[Task to carry out]
Each line below must be set down exactly as it stands.

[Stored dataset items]
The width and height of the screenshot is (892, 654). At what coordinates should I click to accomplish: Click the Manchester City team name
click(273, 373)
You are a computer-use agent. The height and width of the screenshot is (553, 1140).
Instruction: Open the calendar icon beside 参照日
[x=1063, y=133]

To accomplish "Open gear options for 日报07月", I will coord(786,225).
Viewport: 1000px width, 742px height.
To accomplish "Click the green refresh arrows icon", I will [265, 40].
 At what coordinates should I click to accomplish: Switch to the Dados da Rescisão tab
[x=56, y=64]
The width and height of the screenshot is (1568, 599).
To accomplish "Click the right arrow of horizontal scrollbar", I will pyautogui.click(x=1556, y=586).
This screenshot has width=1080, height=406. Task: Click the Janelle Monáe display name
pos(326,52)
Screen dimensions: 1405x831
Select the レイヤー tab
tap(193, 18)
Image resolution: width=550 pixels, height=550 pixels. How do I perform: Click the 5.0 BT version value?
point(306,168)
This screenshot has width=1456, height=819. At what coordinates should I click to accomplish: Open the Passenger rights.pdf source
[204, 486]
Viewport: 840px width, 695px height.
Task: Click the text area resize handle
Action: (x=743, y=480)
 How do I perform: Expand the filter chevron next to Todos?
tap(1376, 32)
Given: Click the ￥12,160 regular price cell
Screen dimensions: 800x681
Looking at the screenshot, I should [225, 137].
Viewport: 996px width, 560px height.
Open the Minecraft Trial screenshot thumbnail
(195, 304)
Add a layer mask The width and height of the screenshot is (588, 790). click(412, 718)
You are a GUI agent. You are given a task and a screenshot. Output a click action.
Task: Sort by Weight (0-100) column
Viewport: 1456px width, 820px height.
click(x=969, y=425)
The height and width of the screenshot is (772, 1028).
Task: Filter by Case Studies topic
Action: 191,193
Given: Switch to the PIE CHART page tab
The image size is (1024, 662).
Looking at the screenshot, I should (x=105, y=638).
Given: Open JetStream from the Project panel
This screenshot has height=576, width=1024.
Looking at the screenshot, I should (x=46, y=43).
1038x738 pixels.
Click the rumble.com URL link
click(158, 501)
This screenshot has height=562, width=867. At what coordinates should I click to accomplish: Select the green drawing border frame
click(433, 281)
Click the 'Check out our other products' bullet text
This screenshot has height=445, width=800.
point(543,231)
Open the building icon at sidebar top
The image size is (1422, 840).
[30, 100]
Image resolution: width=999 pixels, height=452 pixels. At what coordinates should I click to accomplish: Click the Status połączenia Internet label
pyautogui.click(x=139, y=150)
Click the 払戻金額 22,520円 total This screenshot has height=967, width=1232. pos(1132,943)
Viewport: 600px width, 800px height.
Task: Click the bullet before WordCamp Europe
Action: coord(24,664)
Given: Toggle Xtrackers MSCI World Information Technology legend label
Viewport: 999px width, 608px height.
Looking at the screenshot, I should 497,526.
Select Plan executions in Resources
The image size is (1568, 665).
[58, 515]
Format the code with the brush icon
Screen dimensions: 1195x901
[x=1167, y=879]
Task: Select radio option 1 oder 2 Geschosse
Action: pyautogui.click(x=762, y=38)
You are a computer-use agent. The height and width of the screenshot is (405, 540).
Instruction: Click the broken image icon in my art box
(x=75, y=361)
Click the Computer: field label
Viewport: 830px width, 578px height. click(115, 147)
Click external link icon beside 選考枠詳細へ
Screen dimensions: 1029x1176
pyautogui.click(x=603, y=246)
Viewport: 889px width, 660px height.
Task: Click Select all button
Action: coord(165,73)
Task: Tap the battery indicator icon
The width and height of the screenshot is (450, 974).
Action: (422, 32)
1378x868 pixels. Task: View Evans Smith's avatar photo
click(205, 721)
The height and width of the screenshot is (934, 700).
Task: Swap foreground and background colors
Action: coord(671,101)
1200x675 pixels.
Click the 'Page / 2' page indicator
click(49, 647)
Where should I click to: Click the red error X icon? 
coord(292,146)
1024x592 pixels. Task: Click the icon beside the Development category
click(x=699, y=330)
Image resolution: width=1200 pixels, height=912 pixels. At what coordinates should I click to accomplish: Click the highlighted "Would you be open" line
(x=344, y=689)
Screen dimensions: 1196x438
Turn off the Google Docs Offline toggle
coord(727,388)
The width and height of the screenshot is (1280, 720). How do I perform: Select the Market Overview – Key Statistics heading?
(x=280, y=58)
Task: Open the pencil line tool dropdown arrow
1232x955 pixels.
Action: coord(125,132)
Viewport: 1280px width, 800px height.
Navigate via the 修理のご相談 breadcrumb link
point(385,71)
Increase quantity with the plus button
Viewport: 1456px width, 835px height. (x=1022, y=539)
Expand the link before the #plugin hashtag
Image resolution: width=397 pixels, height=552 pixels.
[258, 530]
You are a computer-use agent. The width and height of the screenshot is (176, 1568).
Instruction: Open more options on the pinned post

[Solution for this exercise]
The width and height of the screenshot is (892, 654). At what coordinates should I click to accomplish: Click the Manchester City team name
click(273, 373)
You are a computer-use agent. The height and width of the screenshot is (553, 1140).
Instruction: Open the calendar icon beside 参照日
[x=1063, y=133]

To accomplish "Open gear options for 日报07月", I will coord(786,225).
Viewport: 1000px width, 742px height.
To accomplish "Click the green refresh arrows icon", I will [265, 40].
 At what coordinates should I click to accomplish: Switch to the Dados da Rescisão tab
[x=56, y=64]
The width and height of the screenshot is (1568, 599).
To accomplish "Click the right arrow of horizontal scrollbar", I will pyautogui.click(x=1556, y=586).
This screenshot has width=1080, height=406. Task: Click the Janelle Monáe display name
pos(326,52)
Screen dimensions: 1405x831
Select the レイヤー tab
tap(193, 18)
Image resolution: width=550 pixels, height=550 pixels. How do I perform: Click the 5.0 BT version value?
point(306,168)
This screenshot has width=1456, height=819. At what coordinates should I click to accomplish: Open the Passenger rights.pdf source
[204, 486]
Viewport: 840px width, 695px height.
Task: Click the text area resize handle
Action: (x=743, y=480)
 How do I perform: Expand the filter chevron next to Todos?
tap(1376, 32)
Given: Click the ￥12,160 regular price cell
Screen dimensions: 800x681
Looking at the screenshot, I should [225, 137].
Viewport: 996px width, 560px height.
Open the Minecraft Trial screenshot thumbnail
(195, 304)
Add a layer mask The width and height of the screenshot is (588, 790). click(412, 718)
You are a GUI agent. You are given a task and a screenshot. Output a click action.
Task: Sort by Weight (0-100) column
Viewport: 1456px width, 820px height.
click(x=969, y=425)
The height and width of the screenshot is (772, 1028).
Task: Filter by Case Studies topic
Action: 191,193
Given: Switch to the PIE CHART page tab
The image size is (1024, 662).
Looking at the screenshot, I should (x=105, y=638).
Given: Open JetStream from the Project panel
This screenshot has height=576, width=1024.
Looking at the screenshot, I should (x=46, y=43).
1038x738 pixels.
Click the rumble.com URL link
click(158, 501)
This screenshot has height=562, width=867. At what coordinates should I click to accomplish: Select the green drawing border frame
click(433, 281)
Click the 'Check out our other products' bullet text
This screenshot has height=445, width=800.
point(543,231)
Open the building icon at sidebar top
The image size is (1422, 840).
[30, 100]
Image resolution: width=999 pixels, height=452 pixels. At what coordinates should I click to accomplish: Click the Status połączenia Internet label
pyautogui.click(x=139, y=150)
Click the 払戻金額 22,520円 total This screenshot has height=967, width=1232. pos(1132,943)
Viewport: 600px width, 800px height.
Task: Click the bullet before WordCamp Europe
Action: coord(24,664)
Given: Toggle Xtrackers MSCI World Information Technology legend label
Viewport: 999px width, 608px height.
Looking at the screenshot, I should 497,526.
Select Plan executions in Resources
The image size is (1568, 665).
[58, 515]
Format the code with the brush icon
Screen dimensions: 1195x901
[x=1167, y=879]
Task: Select radio option 1 oder 2 Geschosse
Action: pyautogui.click(x=762, y=38)
You are a computer-use agent. The height and width of the screenshot is (405, 540).
Instruction: Click the broken image icon in my art box
(x=75, y=361)
Click the Computer: field label
Viewport: 830px width, 578px height. click(115, 147)
Click external link icon beside 選考枠詳細へ
Screen dimensions: 1029x1176
pyautogui.click(x=603, y=246)
Viewport: 889px width, 660px height.
Task: Click Select all button
Action: coord(165,73)
Task: Tap the battery indicator icon
The width and height of the screenshot is (450, 974).
Action: (422, 32)
1378x868 pixels. Task: View Evans Smith's avatar photo
click(205, 721)
The height and width of the screenshot is (934, 700).
Task: Swap foreground and background colors
Action: coord(671,101)
1200x675 pixels.
Click the 'Page / 2' page indicator
click(49, 647)
Where should I click to: Click the red error X icon? 
coord(292,146)
1024x592 pixels. Task: Click the icon beside the Development category
click(x=699, y=330)
Image resolution: width=1200 pixels, height=912 pixels. At what coordinates should I click to accomplish: Click the highlighted "Would you be open" line
(x=344, y=689)
Screen dimensions: 1196x438
Turn off the Google Docs Offline toggle
coord(727,388)
The width and height of the screenshot is (1280, 720). How do I perform: Select the Market Overview – Key Statistics heading?
(x=280, y=58)
Task: Open the pencil line tool dropdown arrow
1232x955 pixels.
Action: coord(125,132)
Viewport: 1280px width, 800px height.
Navigate via the 修理のご相談 breadcrumb link
point(385,71)
Increase quantity with the plus button
Viewport: 1456px width, 835px height. (x=1022, y=539)
Expand the link before the #plugin hashtag
Image resolution: width=397 pixels, height=552 pixels.
[258, 530]
You are a computer-use agent. The width and height of the screenshot is (176, 1568).
Instruction: Open more options on the pinned post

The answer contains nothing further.